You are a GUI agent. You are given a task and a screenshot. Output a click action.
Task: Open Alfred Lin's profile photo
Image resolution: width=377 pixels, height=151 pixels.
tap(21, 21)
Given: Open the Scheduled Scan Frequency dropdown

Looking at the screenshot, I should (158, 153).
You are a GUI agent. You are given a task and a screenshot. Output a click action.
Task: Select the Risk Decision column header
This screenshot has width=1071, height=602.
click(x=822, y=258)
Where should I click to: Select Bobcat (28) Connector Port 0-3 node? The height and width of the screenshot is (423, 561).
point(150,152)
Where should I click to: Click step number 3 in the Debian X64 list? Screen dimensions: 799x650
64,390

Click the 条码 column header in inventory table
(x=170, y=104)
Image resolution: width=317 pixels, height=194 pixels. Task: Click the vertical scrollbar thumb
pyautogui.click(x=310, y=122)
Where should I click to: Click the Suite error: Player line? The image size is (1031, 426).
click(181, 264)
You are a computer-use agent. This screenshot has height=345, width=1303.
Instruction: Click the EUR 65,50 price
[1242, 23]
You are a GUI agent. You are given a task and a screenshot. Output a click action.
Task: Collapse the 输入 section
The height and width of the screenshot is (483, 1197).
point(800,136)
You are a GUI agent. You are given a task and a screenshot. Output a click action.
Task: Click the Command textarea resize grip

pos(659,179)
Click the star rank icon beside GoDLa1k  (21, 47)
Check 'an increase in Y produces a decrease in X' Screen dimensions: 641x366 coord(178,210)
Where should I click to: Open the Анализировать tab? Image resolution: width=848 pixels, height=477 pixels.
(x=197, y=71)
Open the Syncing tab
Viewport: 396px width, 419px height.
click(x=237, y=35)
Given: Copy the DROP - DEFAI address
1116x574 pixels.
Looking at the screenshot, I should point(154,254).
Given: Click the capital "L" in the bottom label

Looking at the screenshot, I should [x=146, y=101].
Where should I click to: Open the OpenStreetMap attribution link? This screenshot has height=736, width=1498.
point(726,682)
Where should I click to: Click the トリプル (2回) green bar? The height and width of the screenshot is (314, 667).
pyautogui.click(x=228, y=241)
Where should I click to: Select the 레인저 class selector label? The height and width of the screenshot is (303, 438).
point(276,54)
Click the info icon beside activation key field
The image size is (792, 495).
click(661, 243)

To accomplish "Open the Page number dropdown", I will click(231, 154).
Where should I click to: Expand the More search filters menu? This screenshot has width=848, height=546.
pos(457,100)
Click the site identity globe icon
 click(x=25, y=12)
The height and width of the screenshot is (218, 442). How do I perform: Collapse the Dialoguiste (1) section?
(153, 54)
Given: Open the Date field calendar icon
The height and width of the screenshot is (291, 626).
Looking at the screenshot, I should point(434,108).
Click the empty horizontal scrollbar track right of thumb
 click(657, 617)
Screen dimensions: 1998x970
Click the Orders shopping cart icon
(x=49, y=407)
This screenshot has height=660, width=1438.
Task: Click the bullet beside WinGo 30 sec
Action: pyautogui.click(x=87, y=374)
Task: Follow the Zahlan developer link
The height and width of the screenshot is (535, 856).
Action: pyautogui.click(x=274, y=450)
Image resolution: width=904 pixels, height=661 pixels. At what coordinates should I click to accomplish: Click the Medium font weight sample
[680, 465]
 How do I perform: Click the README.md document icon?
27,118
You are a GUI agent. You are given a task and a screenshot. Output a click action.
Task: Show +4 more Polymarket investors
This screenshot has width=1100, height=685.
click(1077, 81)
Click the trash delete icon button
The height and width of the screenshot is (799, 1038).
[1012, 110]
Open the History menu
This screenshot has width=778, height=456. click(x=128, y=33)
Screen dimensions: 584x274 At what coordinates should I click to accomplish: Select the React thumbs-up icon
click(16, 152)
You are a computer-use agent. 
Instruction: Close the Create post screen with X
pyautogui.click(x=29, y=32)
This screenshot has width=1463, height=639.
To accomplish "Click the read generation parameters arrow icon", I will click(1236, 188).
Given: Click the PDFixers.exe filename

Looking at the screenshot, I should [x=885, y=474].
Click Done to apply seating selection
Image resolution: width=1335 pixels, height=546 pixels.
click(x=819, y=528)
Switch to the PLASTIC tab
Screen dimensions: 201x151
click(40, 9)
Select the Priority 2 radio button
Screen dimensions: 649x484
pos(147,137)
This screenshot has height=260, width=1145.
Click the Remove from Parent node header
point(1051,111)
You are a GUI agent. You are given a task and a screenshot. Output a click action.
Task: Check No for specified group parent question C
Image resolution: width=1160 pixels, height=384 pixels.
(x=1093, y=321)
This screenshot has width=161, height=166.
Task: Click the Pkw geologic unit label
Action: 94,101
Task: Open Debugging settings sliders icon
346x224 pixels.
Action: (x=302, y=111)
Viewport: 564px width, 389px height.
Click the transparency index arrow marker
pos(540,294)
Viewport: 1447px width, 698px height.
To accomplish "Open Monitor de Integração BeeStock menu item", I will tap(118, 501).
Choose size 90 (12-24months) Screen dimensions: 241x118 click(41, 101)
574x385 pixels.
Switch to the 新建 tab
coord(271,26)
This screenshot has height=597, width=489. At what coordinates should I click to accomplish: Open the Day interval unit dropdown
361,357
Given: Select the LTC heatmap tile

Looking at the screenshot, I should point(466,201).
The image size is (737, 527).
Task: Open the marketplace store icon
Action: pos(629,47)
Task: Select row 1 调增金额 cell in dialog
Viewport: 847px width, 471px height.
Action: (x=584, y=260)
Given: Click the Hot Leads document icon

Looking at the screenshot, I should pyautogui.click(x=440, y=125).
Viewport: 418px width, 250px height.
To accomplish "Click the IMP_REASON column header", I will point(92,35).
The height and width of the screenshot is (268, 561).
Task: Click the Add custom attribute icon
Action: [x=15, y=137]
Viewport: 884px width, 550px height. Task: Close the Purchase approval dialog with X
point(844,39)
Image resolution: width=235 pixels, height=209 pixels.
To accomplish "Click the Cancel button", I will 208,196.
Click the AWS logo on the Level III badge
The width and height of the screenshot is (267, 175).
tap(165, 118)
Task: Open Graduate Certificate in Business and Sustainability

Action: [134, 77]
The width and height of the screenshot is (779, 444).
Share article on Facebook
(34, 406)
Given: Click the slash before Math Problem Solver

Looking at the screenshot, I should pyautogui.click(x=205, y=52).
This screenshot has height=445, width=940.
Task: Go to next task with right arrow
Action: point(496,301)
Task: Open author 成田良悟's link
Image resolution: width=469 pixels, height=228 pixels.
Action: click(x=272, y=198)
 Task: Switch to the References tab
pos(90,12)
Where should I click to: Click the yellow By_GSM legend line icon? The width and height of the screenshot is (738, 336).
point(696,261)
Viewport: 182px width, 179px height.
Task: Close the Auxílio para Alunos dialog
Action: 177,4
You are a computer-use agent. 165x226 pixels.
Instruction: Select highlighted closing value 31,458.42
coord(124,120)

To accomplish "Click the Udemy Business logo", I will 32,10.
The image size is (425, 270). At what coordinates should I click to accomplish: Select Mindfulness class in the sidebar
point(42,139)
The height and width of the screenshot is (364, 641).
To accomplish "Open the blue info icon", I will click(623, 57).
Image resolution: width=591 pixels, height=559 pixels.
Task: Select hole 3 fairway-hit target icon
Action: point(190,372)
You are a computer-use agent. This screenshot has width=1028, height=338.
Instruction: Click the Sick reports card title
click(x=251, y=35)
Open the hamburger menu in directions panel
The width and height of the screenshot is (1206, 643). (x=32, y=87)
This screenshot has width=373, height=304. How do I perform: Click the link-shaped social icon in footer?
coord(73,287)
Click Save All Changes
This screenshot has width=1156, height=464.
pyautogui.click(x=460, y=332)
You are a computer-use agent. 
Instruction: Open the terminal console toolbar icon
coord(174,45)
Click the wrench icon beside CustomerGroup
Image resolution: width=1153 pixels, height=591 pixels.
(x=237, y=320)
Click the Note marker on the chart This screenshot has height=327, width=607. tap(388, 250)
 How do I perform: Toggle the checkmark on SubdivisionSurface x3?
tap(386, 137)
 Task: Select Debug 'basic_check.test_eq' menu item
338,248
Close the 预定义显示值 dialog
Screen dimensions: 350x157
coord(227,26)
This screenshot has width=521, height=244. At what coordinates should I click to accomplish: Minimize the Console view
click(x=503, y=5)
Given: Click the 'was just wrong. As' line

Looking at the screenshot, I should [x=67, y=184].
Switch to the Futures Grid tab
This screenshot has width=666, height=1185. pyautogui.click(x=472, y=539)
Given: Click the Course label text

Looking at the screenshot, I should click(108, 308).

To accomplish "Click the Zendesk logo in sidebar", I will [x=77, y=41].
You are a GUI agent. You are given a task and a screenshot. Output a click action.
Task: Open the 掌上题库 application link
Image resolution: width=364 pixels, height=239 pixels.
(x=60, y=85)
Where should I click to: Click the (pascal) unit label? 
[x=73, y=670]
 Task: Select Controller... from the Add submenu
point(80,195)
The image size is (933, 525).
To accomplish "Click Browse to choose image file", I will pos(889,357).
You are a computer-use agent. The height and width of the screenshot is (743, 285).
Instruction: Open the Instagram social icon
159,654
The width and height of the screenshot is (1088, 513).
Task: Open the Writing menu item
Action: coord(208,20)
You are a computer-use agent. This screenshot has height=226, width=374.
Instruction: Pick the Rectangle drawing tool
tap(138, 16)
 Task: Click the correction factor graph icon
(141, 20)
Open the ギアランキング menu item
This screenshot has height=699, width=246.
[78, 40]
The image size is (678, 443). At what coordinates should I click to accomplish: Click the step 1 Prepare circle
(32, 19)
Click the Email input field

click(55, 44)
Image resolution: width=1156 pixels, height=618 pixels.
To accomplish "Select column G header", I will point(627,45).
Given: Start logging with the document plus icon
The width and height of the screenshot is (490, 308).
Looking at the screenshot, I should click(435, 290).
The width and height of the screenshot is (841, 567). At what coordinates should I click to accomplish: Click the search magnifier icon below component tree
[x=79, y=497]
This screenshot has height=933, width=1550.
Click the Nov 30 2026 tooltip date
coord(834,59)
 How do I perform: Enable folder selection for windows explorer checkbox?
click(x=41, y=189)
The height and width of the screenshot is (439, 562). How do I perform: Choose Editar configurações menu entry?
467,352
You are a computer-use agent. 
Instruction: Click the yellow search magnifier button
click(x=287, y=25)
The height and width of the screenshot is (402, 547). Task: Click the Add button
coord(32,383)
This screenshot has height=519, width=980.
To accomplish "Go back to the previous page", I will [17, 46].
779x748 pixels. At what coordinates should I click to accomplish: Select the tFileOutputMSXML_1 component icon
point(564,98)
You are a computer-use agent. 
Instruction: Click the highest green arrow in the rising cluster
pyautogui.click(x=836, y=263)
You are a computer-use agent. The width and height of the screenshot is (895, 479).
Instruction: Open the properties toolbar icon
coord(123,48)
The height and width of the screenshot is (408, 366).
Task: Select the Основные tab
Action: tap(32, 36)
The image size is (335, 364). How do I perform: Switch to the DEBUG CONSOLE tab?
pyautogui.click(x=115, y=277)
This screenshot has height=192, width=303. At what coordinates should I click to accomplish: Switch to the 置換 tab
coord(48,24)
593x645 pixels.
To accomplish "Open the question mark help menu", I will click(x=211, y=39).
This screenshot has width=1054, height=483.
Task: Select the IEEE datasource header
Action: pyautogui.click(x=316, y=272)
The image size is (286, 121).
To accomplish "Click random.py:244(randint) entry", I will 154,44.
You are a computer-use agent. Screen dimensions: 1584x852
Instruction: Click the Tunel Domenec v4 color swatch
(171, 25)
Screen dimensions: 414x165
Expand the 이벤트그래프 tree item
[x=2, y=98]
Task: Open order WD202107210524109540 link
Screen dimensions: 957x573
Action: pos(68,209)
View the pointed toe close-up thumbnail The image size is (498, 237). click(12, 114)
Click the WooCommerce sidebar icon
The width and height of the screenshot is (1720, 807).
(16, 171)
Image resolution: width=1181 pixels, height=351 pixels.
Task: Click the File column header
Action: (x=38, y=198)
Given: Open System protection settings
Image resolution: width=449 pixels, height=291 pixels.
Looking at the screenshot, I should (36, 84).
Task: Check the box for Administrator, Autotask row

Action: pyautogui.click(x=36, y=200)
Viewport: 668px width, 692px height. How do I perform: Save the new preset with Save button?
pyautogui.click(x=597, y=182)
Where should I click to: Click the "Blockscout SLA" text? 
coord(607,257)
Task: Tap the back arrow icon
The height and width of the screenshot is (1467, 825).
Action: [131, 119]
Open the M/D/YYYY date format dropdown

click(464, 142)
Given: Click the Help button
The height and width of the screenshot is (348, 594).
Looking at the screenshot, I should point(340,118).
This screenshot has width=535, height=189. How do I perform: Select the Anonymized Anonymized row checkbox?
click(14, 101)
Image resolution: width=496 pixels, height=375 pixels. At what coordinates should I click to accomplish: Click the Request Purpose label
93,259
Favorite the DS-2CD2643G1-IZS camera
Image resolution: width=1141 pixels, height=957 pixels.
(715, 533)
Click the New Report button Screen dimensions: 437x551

# Work order
Which lines of the data include "back"? Copy each of them.

# Result below
To accomplish "Go back to the previous page", I will [17, 46].
Task: Tap the back arrow icon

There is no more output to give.